What to do:
Please print every record exactly as it stands, leaving out the pictures.

(Collected data)
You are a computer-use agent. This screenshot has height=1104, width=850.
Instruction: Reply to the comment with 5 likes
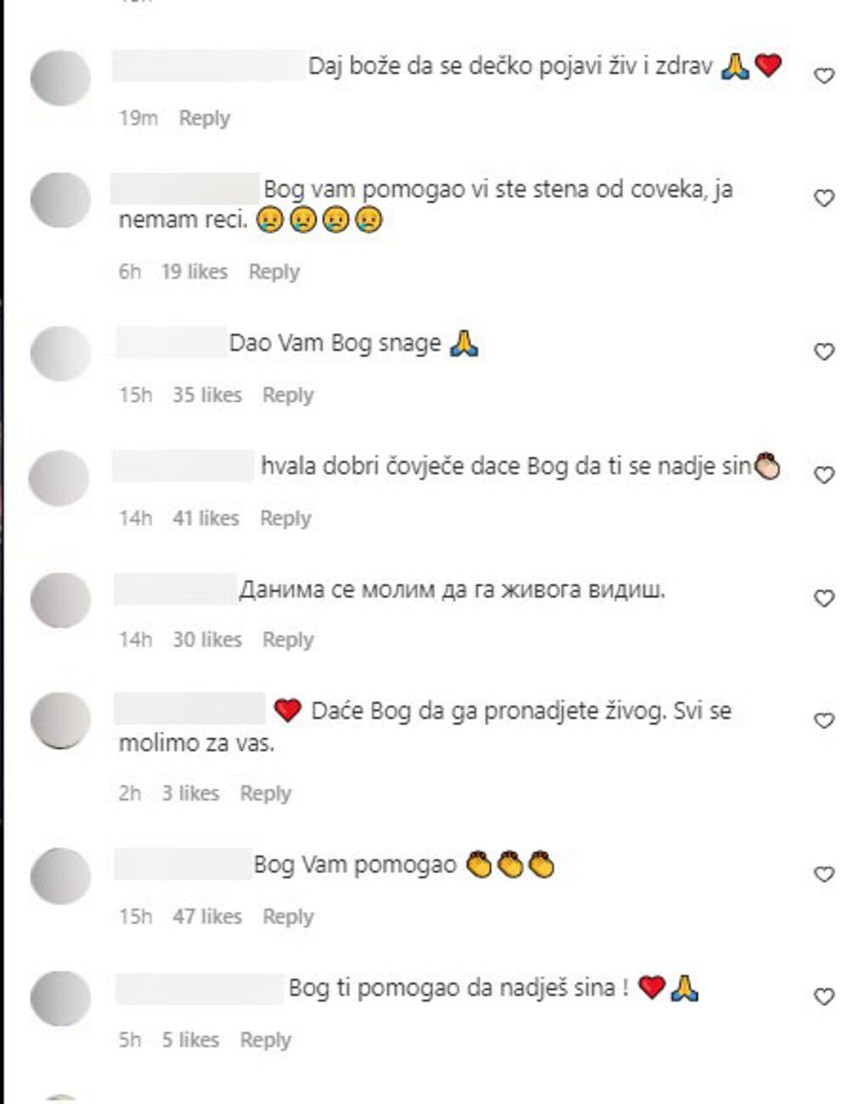[265, 1040]
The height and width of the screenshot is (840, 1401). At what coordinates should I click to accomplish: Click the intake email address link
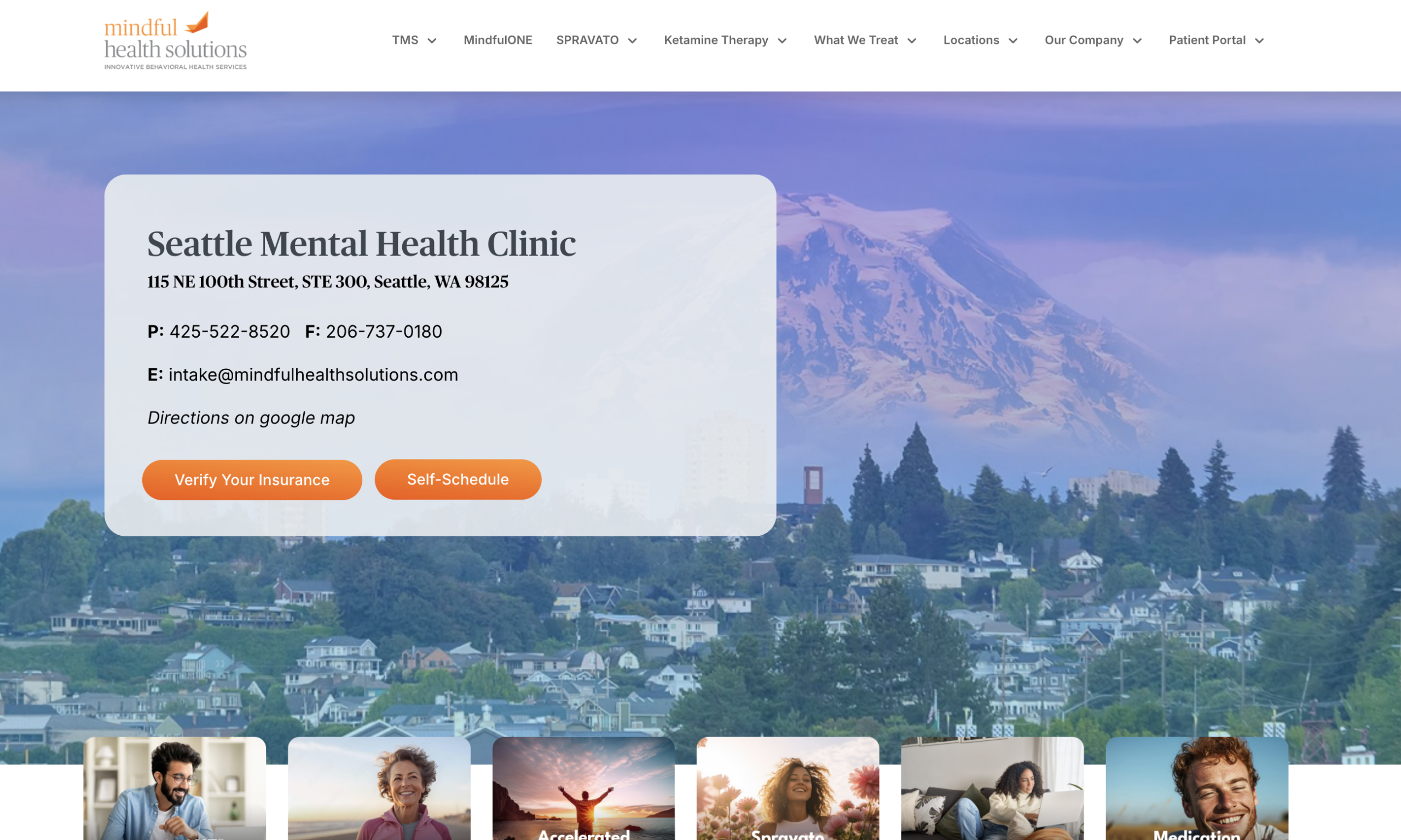[x=313, y=375]
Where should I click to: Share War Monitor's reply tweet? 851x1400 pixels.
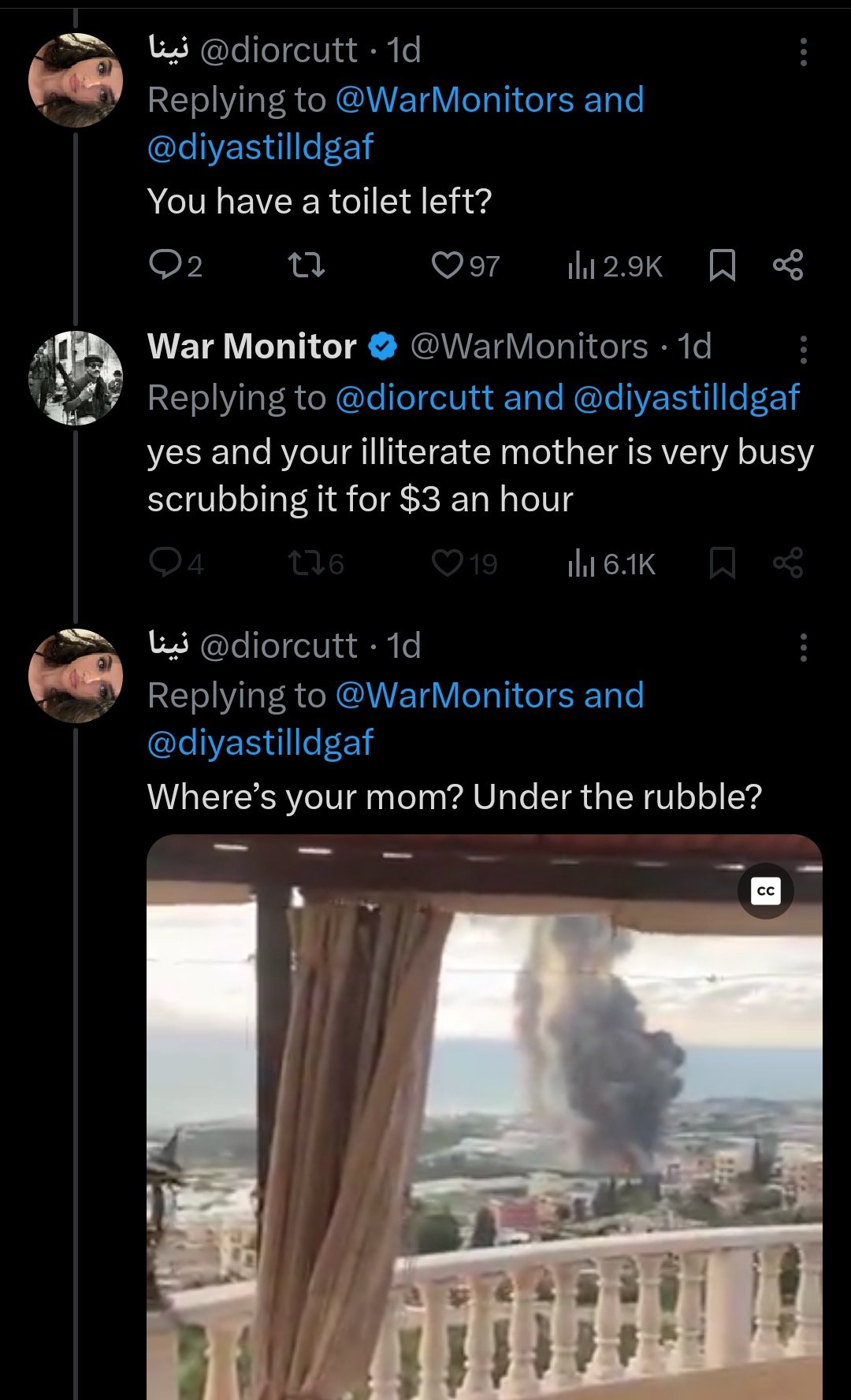[x=788, y=563]
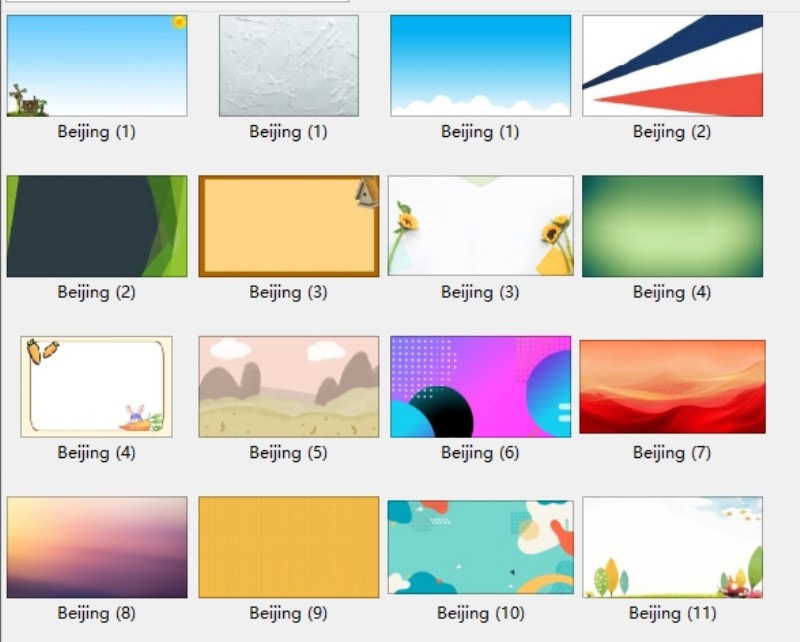Pick the teal abstract shapes Beijing (10)

click(481, 547)
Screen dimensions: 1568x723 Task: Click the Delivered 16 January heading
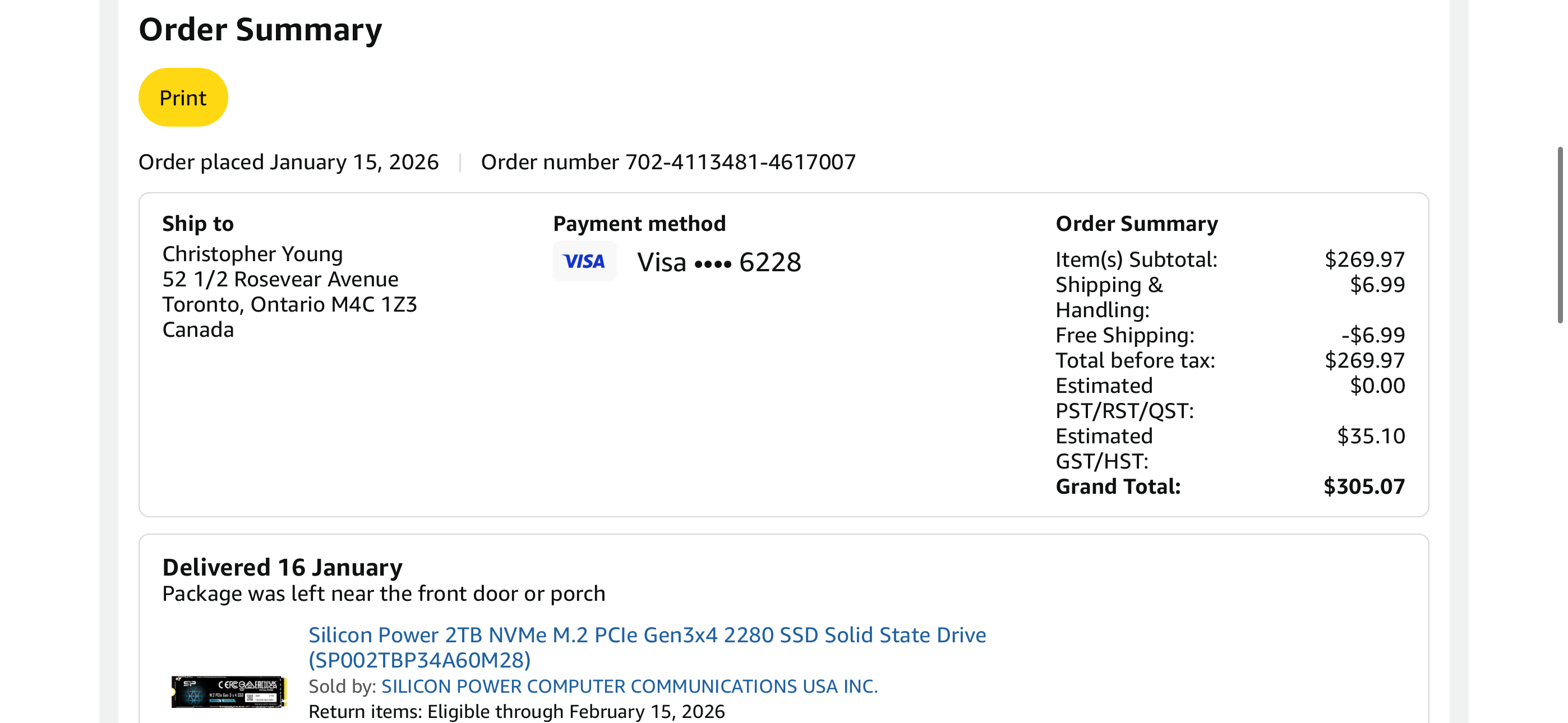click(x=282, y=567)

Solution:
You are a computer-use agent. This screenshot has height=1104, width=850.
Instruction: Reply to the comment with 5 likes
[265, 1040]
The height and width of the screenshot is (840, 1401). At what coordinates should I click to accomplish: Click the intake email address link
[x=313, y=375]
Where should I click to: Share War Monitor's reply tweet? 851x1400 pixels.
[x=788, y=563]
Pick the teal abstract shapes Beijing (10)

click(481, 547)
Screen dimensions: 1568x723 Task: Click the Delivered 16 January heading
click(x=282, y=567)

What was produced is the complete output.